What is the Functional Relevance of Prefrontal Cortex Entrainment to Hippocampal Theta Rhythms?

Front Neurosci. 2011 Mar 4;5:24. doi: 10.3389/fnins.2011.00024. eCollection 2011.

Abstract

There has been considerable interest in the importance of oscillations in the brain and in how these oscillations relate to the firing of single neurons. Recently a number of studies have shown that the spiking of individual neurons in the medial prefrontal cortex (mPFC) become entrained to the hippocampal (HPC) theta rhythm. We recently showed that theta-entrained mPFC cells lost theta-entrainment specifically on error trials even though the firing rates of these cells did not change (Hyman et al., 2010). This implied that the level of HPC theta-entrainment of mPFC units was more predictive of trial outcome than differences in firing rates and that there is more information encoded by the mPFC on working memory tasks than can be accounted for by a simple rate code. Nevertheless, the functional meaning of mPFC entrainment to HPC theta remains a mystery.
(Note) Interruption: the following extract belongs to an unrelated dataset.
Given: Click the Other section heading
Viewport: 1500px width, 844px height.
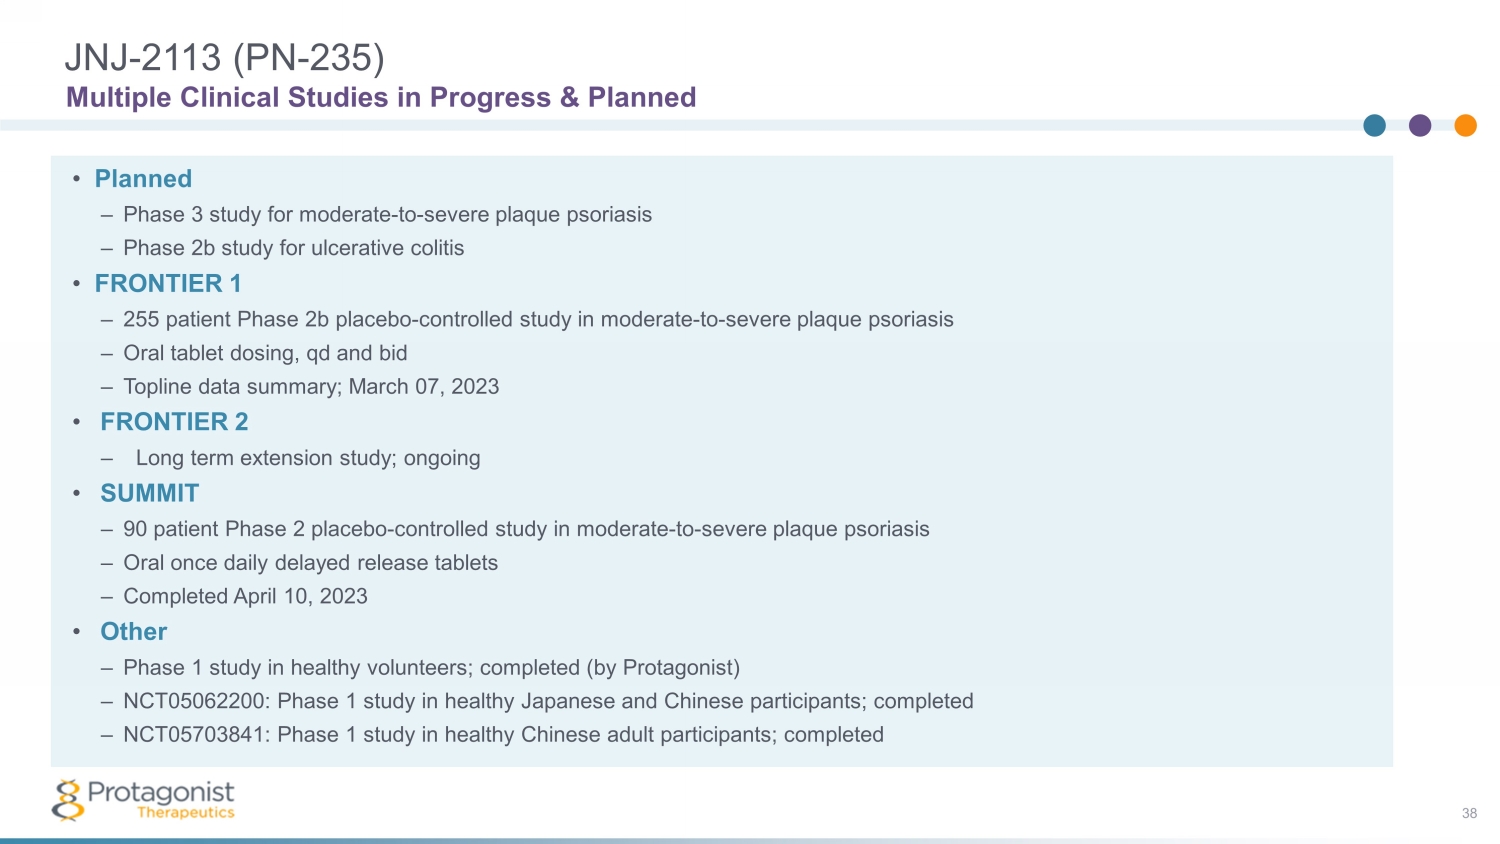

It is also unclear as to whether there are any differences in the nature of the information encoded by theta-entrained and non-entrained mPFC cells. In this review we discuss mPFC entrainment to HPC theta within the context of previous results as well as provide a more detailed analysis of the Hyman et al. (2010) data set. This re-analysis revealed that theta-entrained mPFC cells selectively encoded a variety of task-relevant behaviors and stimuli while never theta-entrained mPFC cells were most strongly attuned to errors or the lack of expected rewards. In fact, these error responsive neurons were responsible for the error representations exhibited by the entire ensemble of mPFC neurons. A theta reset was also detected in the post-error period. While it is becoming increasingly evident that mPFC neurons exhibit correlates to virtually all cues and behaviors, perhaps phase-locking directs attention to the task-relevant representations required to solve a spatially based working memory task while the loss of theta-entrainment at the start of error trials may represent a shift of attention away from these representations. The subsequent theta reset following error commission, when coupled with the robust responses of never theta-entrained cells, could produce a potent error-evoked signal used to alert the rat to changes in the relationship between task-relevant cues and reward expectations.

Keywords: hippocampus; oscillations; prefrontal cortex; theta rhythm; working memory.